# PCM wav-Datei und der Header



## Hamster07 (3. Februar 2007)

Hallo!

So langsam bin ich am verzweifeln. Ich möchte für eine auf Software basierende Telefonanlage einige .wav Dateien einbinden.

Hier ein Ausschnitt aus der englischen Anleitung:


> The .wav file must be of a certain format. Specifically, it must be a Microsoft .wav file that includes "RIFF", "WAVE", "fmt" and "data" strings in the appropriate .wav header fields. In addition, the .wav file must be a PCM audio file sampled at 8 Khz using a single channel and 8 bit per sample.



Ich habe viele Tools aus dem Internet probiert, u.a. auch den kleinen Windows Recorder und damit in einen PCM 8khz / 8bit Format umgewandelt. Das System nimmt jedoch keine der Dateien an. Nun vermute ich, dass es am Header liegt. Wie konvertiere ich denn nun richtig, damit die oben angegebenen Informationen im Header stehen?

Würde mich sehr über Hilfe freuen!

Vielen Dank!


----------



## LookAndSee (3. Februar 2007)

@Hamster07
Bei meinem Siemens M65 kann ich nur derartige Wave-files spielen.
Die Konvertierung auf IMA ADPCM mache ich mit SoxGui!
Alles andere hat auch nicht geklappt.
Downloadbar hier:
http://sox.sourceforge.net/
Ich hoffe das hilft Dir. > lg LookAndSee


----------



## Hamster07 (3. Februar 2007)

Hallo!

Danke für die Antwort. Ich habs soeben ausprobiert, jedoch leider ohne Erfolg. :-(

Hast du oder jemand anders noch einen Ansatzpunkt?


----------



## LookAndSee (3. Februar 2007)

Nein bin am Ende.
Mono muß es sein, ist eh klar.
"RIFF*í$ WAVEfmt      D¬  ˜	   data" steht fast in allen Wav-headern.
Schau dir das mal an.
Öffne Deine Wav-Files in einem Text-Editor.
Ansonsten Wikipedia
Viel Glück LookAndSee


----------
━━━━━━━━━━━━━━━━━━━━
→ **Anforderung**:
Schreib den Abschnitt der Forumsdiskussion über WAV-Header von „# PCM wav-Datei“ bis „bit per sample.“ neu und setze dabei „Telefonzentrale“ an die Stelle von „Telefonanlage“.
━━━━━━━━━━━━━━━━━━━━
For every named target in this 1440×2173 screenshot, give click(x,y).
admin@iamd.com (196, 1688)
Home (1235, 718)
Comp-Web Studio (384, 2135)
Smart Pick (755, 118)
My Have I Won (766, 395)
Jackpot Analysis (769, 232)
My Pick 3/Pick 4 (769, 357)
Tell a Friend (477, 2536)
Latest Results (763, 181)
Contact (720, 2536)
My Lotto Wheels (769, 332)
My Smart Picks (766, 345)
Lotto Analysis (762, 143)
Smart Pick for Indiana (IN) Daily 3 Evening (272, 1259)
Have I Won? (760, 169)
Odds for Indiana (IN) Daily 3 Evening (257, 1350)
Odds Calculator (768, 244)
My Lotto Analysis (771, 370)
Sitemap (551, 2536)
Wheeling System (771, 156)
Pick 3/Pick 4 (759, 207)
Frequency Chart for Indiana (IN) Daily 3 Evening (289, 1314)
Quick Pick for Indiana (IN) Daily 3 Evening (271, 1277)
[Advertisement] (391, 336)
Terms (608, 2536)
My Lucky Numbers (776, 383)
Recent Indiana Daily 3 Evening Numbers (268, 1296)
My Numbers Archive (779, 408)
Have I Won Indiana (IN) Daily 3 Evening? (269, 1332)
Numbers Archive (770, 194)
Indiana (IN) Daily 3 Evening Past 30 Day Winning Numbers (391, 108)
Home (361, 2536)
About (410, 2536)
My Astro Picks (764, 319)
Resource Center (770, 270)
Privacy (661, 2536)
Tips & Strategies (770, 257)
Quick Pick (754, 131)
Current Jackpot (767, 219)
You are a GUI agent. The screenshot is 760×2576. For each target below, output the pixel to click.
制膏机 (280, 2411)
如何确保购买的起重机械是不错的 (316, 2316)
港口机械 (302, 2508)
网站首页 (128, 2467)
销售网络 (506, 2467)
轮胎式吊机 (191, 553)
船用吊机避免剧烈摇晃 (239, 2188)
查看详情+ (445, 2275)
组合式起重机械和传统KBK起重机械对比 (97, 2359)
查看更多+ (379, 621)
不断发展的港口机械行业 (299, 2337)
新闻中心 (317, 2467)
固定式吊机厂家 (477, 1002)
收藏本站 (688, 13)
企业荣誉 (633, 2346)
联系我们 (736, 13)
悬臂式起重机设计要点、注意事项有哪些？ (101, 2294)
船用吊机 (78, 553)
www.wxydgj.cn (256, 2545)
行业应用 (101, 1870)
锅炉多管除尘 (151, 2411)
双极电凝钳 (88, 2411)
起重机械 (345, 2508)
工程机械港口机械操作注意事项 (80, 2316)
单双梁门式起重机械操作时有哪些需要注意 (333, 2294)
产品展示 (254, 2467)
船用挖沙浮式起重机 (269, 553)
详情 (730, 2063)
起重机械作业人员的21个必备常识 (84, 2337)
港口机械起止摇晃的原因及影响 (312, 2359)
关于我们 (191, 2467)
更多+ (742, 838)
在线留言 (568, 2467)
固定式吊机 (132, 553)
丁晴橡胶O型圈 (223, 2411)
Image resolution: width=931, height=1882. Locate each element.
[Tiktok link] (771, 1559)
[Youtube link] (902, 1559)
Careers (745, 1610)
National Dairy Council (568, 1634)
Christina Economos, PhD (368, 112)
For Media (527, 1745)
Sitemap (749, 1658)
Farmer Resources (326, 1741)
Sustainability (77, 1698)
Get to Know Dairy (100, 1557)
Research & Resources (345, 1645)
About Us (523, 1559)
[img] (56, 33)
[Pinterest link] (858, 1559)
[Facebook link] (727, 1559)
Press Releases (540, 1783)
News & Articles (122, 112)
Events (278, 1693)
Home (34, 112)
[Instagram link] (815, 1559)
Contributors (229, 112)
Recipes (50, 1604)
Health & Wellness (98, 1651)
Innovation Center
━━━━━━━━━━━━━━━━━━━━
→ **Vollständige Antwort**:
# PCM wav-Datei und der Header



## Hamster07 (3. Februar 2007)

Hallo!

So langsam bin ich am verzweifeln. Ich möchte für eine auf Software basierende Telefonzentrale einige .wav Dateien einbinden.

Hier ein Ausschnitt aus der englischen Anleitung:


> The .wav file must be of a certain format. Specifically, it must be a Microsoft .wav file that includes "RIFF", "WAVE", "fmt" and "data" strings in the appropriate .wav header fields. In addition, the .wav file must be a PCM audio file sampled at 8 Khz using a single channel and 8 bit per sample.